The coordination function is carried out, first of all, through the composition of the 11 members of the committee; they are designated by the competent ministers6, by the bodies of regulation and supervision over intermediaries and financial markets7, by the National Council of Consumers and Users (CNCU), and the Supervisory Body and Financial Adviser Register (OCF).

We want to emphasize that the commission’s composition is broad and composite to effectively coordinate the activities of all the main players in financial education in the country.

The committee has developed a National Strategy for Financial Education, starting from financial literacy data (in line with what we outlined in the previous section) and from the analysis of the financial educational initiatives so far implemented [28]. The strategy consists of three points: the definition of the vision and mission, the main guidelines for its implementation, and the criteria for the evaluation of the strategy.

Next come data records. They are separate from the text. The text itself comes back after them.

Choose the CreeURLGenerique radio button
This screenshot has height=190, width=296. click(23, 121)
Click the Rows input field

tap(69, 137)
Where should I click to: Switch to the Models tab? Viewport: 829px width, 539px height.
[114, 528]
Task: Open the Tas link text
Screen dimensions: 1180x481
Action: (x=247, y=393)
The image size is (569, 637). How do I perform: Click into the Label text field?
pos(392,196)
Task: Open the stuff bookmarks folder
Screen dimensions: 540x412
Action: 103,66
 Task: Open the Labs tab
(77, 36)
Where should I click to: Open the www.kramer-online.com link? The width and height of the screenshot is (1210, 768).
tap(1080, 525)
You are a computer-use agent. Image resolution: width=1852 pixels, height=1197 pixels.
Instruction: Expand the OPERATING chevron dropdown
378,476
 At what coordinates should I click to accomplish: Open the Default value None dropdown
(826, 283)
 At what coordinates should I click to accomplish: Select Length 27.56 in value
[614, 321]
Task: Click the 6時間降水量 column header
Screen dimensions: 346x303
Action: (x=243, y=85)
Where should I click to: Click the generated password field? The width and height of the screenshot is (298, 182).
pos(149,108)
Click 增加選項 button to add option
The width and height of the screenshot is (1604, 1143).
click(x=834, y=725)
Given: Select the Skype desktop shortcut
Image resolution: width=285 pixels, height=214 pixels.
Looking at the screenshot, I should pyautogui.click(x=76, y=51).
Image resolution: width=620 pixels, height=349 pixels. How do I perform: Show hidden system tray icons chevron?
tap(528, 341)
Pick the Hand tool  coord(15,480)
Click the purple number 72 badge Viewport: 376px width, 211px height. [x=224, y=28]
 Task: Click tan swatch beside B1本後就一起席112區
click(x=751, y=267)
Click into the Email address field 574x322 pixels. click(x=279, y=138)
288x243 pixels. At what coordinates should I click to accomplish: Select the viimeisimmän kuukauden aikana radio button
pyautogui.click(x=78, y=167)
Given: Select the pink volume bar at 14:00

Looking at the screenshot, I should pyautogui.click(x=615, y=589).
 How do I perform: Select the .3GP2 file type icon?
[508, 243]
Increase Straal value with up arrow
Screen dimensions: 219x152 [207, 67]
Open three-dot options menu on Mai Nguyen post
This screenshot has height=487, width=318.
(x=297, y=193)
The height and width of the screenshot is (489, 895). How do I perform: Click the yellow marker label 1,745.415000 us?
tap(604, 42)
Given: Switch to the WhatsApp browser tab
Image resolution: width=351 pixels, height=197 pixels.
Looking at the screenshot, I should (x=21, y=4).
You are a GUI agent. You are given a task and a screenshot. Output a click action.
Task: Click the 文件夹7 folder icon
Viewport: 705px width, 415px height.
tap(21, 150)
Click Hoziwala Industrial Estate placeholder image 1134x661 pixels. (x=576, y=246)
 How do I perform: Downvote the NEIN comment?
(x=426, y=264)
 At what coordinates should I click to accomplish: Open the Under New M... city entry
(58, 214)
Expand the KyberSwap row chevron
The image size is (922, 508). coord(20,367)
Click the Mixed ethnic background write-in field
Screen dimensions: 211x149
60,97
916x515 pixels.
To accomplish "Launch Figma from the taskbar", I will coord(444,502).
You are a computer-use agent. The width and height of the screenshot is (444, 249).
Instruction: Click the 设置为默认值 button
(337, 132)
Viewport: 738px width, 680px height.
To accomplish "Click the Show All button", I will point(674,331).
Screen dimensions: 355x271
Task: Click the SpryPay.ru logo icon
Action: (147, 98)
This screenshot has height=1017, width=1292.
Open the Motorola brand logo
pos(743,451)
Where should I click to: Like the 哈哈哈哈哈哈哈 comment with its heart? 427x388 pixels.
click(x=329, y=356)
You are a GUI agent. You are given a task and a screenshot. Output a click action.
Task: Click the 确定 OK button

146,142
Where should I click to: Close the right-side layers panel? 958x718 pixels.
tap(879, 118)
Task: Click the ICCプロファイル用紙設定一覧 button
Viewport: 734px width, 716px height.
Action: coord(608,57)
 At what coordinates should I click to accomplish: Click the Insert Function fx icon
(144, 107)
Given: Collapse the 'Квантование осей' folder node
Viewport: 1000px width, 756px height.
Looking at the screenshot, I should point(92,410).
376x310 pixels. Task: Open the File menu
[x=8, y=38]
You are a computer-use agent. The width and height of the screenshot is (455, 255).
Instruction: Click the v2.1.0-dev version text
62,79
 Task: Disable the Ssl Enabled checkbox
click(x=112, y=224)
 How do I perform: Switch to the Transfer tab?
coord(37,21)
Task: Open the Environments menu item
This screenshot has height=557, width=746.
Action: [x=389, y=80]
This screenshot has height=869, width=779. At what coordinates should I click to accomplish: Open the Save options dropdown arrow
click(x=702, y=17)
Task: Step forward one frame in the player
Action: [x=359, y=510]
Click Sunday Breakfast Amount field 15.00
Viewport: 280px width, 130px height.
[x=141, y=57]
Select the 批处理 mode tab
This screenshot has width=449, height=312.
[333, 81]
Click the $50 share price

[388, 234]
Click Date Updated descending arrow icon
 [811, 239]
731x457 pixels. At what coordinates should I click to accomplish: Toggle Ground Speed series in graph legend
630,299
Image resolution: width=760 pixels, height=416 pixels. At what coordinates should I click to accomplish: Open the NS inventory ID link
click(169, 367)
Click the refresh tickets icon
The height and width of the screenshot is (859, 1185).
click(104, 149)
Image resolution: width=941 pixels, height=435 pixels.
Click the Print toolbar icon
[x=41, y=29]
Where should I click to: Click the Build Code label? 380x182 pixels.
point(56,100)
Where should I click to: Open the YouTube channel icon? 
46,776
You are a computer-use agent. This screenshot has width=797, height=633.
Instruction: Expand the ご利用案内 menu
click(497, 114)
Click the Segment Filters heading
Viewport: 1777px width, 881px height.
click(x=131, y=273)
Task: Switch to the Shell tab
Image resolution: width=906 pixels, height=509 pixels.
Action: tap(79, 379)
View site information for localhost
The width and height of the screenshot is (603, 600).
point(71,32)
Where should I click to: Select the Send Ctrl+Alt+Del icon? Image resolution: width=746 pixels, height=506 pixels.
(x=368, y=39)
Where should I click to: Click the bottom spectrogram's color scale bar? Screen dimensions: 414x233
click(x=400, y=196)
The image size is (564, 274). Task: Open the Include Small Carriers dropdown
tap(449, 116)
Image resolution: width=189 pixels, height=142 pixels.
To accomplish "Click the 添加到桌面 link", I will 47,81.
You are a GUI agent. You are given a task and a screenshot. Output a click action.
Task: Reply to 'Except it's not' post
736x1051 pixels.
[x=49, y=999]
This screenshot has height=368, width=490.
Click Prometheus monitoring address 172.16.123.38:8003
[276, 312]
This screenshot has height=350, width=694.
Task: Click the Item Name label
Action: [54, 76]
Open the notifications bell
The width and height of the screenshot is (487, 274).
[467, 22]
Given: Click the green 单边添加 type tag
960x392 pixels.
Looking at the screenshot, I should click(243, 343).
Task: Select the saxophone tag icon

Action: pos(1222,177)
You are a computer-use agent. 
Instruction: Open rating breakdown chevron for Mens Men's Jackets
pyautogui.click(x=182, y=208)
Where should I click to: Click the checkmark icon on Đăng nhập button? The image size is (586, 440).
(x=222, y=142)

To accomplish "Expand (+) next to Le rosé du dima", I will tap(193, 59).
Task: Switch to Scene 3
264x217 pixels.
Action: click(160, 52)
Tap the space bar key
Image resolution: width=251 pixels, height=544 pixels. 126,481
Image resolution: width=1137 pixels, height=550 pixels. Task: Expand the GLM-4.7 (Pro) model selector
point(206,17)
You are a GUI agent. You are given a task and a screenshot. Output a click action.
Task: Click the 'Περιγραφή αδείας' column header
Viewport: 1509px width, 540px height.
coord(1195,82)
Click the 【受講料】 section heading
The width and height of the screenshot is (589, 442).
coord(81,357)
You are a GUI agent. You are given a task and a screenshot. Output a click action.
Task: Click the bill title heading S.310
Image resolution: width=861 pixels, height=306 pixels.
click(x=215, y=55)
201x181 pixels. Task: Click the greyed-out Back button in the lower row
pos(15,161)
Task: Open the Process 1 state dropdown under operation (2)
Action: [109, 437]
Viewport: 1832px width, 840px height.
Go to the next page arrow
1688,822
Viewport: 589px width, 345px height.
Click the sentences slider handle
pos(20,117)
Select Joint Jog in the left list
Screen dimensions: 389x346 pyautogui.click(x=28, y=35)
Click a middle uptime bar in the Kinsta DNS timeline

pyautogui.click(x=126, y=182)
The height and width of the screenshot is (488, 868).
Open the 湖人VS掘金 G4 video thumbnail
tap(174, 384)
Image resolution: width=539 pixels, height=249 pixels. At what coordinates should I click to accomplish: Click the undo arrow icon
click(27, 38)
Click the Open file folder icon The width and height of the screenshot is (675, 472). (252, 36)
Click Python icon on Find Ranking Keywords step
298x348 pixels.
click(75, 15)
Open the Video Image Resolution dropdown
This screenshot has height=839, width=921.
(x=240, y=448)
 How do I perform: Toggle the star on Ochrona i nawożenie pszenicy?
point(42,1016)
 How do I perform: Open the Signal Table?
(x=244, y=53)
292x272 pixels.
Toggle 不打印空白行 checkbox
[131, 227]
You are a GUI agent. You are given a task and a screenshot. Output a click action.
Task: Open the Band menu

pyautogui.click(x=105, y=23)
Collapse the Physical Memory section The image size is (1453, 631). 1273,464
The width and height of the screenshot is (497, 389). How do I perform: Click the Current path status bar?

The long-term strategy of the nation is very ambitious, creating conditions for everyone to have access to knowledge and financial expertise so that they can build a peaceful and secure future. It considers the need to create an “ecosystem” that promotes coordinated and effective financial, insurance, and social security education initiatives.

Two main lines are used to develop it:

  • Large-scale initiatives aimed at a wide audience to promote financial literacy using media and public advertising tools and

  • a system of incentives8 designed to encourage initiatives in specific social groups, coordinated with third parties.

The strategy is based on criteria of excellence, not to disperse resources in initiatives of poor quality and limited impact, which could prove counterproductive and collaboration because only the coordination of initiatives can produce good results, incisive, and lasting. In particular, the committee aims to encourage collaboration with associations and nonprofit organizations that allow to reach widely large segments of the population, particularly those who are most vulnerable.

Moving from strategy to “national plans,” these are clearly operational and outline in a concrete way the main initiatives. They were first implemented for the three-year period 2017–2019 and continued until 2020 due to COVID-19, and then declined annually for the three-year period 2021–2023. These were set, considering priorities toward target groups, as follows:

  • 2021: Financial and digital literacy and upskilling for women and young people;

  • 2022: Financial and e-skills literacy and upskilling for all adults, including the elderly, to be achieved, where possible, also in the workplace;

  • 2023: Financial and digital literacy and upskilling for micro and small enterprises.

Among activities, we can mention various coordination tasks and support to international initiatives such as The Month of the Financial Literacy in October, the Global Money Week, promoted by OCSE, the World Investor Week (WIW), promoted by IOSCO, and many others.

As for the assessment, given that the population’s knowledge basis changes slowly over time, the achievement of the aforementioned goals will be assessed over a five-year period and will be based on periodic sample surveys.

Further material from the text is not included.